Continuing my saga of walking the GR131 through the Canary Islands the next venue was to be the volcanic island of La Palma…
For a start flights from Manchester only go on Thursdays so a week would have to suffice. The route is some 65k long and climbs to 2425m with no real opportunities for restocking or accommodation. I’m not sure I want to carry 4 to 5 days food, plus the necessary water up to those heights. So JD and I came up with a simple plan, have a taxi to take us up to the top, Roque de los Muchachos, and walk down in three and a half days via Refuge de la Roques, El Pilar, Fuencaliente to the Faro [lighthouse]. Then taxi back to the top and walk down to Puerto de Tazacorte on the west coast. Even that idea involved bivouac gear and a substantial weight of food and water.
The first day would end at an unmanned refuge, Roques, at 2000m with no suitable water. The second day at El Pilar, 1500m, with water but no accommodation. We would have a pension on the third night in a village, Fuencaliente 780m. A bus would transport us from the lighthouse back to the east coast ready for the next trip to the summit ready for the shorter second leg. Is that cheating?

**EXERCISE INSTRUCTIONS:**
1: In the text about walking the GR131 on La Palma, on which day do flights from Manchester go?
2: Write out again the part of the La Palma walking text that opens with the words "Continuing my saga" and closes with "food and water.", putting "camping gear" in place of "bivouac gear".

**DATA SECTION:**
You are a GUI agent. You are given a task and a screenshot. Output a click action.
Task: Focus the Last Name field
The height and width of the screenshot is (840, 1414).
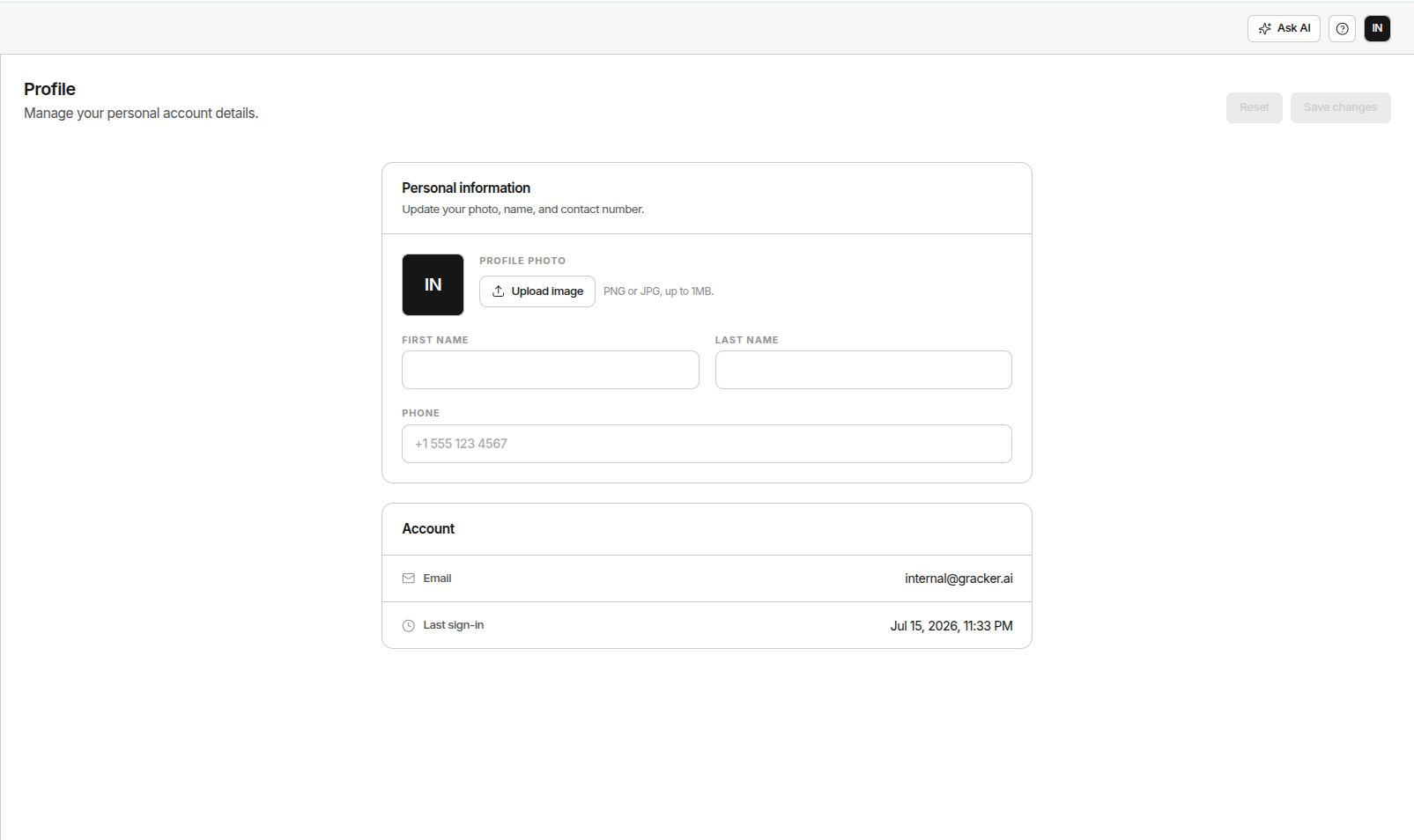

**SOLUTION LIST:**
1: Only on Thursdays.

2:
Continuing my saga of walking the GR131 through the Canary Islands the next venue was to be the volcanic island of La Palma…
For a start flights from Manchester only go on Thursdays so a week would have to suffice. The route is some 65k long and climbs to 2425m with no real opportunities for restocking or accommodation. I’m not sure I want to carry 4 to 5 days food, plus the necessary water up to those heights. So JD and I came up with a simple plan, have a taxi to take us up to the top, Roque de los Muchachos, and walk down in three and a half days via Refuge de la Roques, El Pilar, Fuencaliente to the Faro [lighthouse]. Then taxi back to the top and walk down to Puerto de Tazacorte on the west coast. Even that idea involved camping gear and a substantial weight of food and water.